On Trails by Robert Moor: I originally started this book on paper and got about halfway through before I couldn’t renew it anymore and had to return it. I found the audio on Hoopla and was able to finish it easily within a week. This is probably my favorite book I’ve read so far this year. Moor writes a fascinating overview about the history of trails, from what may be the first trails left in fossilized rocks from primordial animals in Newfoundland to a history of the Appalchian Trail, including a scouting adventure to Morroco for part of the potential IAT. Interspersed are stories about Native American trails and hunting trails. In one section he covers herding sheep on a remote portion of the Navajo reservation and in another he scouts old Cherokee trails in North Carolina. I found the latter fascinating because he discussed how you can often see the original foot path in the woods with the adjacent wagon path after settlers arrived and then adjacent to that the eventual highway that was built because the original foot path had been that desirable of a trail. There’s so much packed into this book I really thought it could have gone even further. Highly recommend this one for outdoor and nature enthusiasts.
The Patron Saint of Liars by Ann Patchett: This is a story of a married and pregnant woman who leaves her husband in the 1960s and ends up at a house for unwed pregnant girls in Kentucky. She gives birth and stays on, remarrying and raising her child there. It is told from three points of view. At first I found this frustrating because I had just gotten into the story with the main character narrating when it switched over but then I grew to like the point of view of each of the storytellers. It ended more abruptly than I wanted and didn’t quite resolve everything but overall this is good introduction to Patchett’s work. I really want to read State of Wonder next!
Epic Tomatoes by Craig LeHoullier: LeHoullier has made the rounds on various gardening podcasts and is always an interesting person to listen to. The book cover has intrigued me for years and I’ve wanted to purchase the book but never broke down to buy it. This was an informative read but I was mostly interested in the discussion about heirloom tomatoes and the history of some of the seeds, including the resurrection of 70+ year old seed. Most of the detailed information about seed starting and tips and tricks was less interesting because I was already familiar with it. This book is one for any gardener to check out. So many tomatoes, not enough garden space. Or driveway space in LeHoullier’s case!

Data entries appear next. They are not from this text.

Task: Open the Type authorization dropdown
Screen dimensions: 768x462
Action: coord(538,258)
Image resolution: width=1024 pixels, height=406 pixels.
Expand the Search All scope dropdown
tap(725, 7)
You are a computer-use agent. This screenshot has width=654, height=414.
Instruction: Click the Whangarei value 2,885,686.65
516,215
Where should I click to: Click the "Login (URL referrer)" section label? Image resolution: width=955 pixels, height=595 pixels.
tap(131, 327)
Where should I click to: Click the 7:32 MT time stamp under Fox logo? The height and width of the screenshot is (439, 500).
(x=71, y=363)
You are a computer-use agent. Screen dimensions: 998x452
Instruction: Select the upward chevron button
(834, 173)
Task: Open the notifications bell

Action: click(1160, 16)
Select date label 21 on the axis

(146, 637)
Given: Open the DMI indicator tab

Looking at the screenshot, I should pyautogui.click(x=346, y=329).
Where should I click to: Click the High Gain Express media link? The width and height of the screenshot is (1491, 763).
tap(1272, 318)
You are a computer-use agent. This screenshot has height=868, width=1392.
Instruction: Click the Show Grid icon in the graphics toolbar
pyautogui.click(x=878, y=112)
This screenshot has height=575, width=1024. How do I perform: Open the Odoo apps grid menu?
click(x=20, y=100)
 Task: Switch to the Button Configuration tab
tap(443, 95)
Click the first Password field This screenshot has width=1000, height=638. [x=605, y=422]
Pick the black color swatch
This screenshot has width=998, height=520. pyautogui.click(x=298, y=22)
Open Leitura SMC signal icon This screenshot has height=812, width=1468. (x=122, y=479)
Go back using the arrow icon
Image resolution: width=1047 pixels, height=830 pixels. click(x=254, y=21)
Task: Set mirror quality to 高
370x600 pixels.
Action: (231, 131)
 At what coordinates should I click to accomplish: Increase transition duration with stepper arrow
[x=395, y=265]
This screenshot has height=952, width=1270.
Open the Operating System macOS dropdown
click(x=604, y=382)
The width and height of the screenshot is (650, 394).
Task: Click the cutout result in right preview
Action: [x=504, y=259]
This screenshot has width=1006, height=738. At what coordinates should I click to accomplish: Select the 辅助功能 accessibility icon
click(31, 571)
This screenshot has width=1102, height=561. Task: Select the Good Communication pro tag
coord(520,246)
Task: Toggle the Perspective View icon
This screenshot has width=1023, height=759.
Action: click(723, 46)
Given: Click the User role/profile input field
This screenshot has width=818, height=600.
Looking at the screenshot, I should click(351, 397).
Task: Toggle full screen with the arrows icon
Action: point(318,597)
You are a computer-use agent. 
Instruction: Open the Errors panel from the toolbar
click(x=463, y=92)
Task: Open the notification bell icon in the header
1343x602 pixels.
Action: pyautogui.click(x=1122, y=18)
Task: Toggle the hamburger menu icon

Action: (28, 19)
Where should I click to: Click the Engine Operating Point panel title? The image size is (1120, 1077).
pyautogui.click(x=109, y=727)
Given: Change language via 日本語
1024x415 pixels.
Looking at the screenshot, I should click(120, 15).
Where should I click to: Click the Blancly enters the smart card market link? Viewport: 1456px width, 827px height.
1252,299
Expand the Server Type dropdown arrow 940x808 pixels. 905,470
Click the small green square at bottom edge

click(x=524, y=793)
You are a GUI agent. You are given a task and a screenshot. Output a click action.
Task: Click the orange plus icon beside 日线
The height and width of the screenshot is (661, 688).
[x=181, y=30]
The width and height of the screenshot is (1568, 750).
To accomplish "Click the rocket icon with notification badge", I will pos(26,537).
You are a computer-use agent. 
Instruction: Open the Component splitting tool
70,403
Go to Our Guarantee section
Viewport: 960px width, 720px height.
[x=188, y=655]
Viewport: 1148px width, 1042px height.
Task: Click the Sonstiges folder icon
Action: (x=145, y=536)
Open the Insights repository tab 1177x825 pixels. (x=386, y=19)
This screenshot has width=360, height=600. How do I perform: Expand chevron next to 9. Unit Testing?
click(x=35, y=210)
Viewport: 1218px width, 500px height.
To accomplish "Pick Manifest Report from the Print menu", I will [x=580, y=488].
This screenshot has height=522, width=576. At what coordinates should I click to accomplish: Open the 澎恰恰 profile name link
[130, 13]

Cold Tangerines by Shauna Niequist: If you read certain lifestyle and inspirational blogs long enough you’ll see someone mention Shauna Niequist. She’s got several books out and this was her first one. I typically like to start the beginning with an author but from what I understand her books stand on their own. This memoir was heavily faith based—or was supposed to be—but as an areligious person it didn’t really bother me that this was the intended goal. Honestly, the book would have been better and more inspirational if it had been more secular because the references to God felt tacked on, as if her publisher reminded her that she needed to include a certain amount of references to religion in approximation of how many essays she had in the story. That said, I found myself loving some of her essays, particularly the ones about life changes. This particular book was a take it or leave it one for me, I will give her writing another chance and check out her later books at another point. Another audiobook.
The Daring Ladies of Lowell by Kate Alcott: This was an audiobook. I was looking for an easy fiction listen to break up the non-fiction and this seemed up my alley in the vein of historical YA. Historical, yes, YA….ehhh, not really. I’m not sure how I would have liked this book if I’d read it on paper but as an audiobook it wasn’t that spectacular of a story. Actually, I probably wouldn’t have like the paper version either because the plot was trite and pithy. It takes place in the 1830sish in New England when cotton factories were just starting to gain steam. If you’ve read or watched Elizabeth Gaskell’s North and South you’ll get an idea of where I going in a way—but in less well written storyline. The protaganist is a factory worker who left her family’s farm to escape farm life (which many of the other factory workers were doing) and there’s a story about murder and unwed pregnant factory girl, a weird side story of a tent evangelist, and of course a romance between the protaganist and the son of the factory owner—a romance that is incredibly forced.
So, I liked the zone out and imbibe in something frilly aspect but this isn’t that engaging of a book.
Bird Watcher’s Digest Butterflies Backyard Guide: Identify, Watch, Attract, Nurture, Save by Erin Gettler: I had Erin on the podcast to talk about her book a few weeks ago and I was bummed I didn’t think to check to see if the library had her book earlier than I did. I saw Hoopla had it available for download a few days before I chatted with Erin but I was already out of credits for the month so I had to wait until it reset March 1st. This is a great guidebook for common backyard butterflies throughout the United States. I’m going to have to buy a copy to have on hand at the house—Erin said Home Depot is supposed to be carrying it so I will have to look next time Chris or I go by there.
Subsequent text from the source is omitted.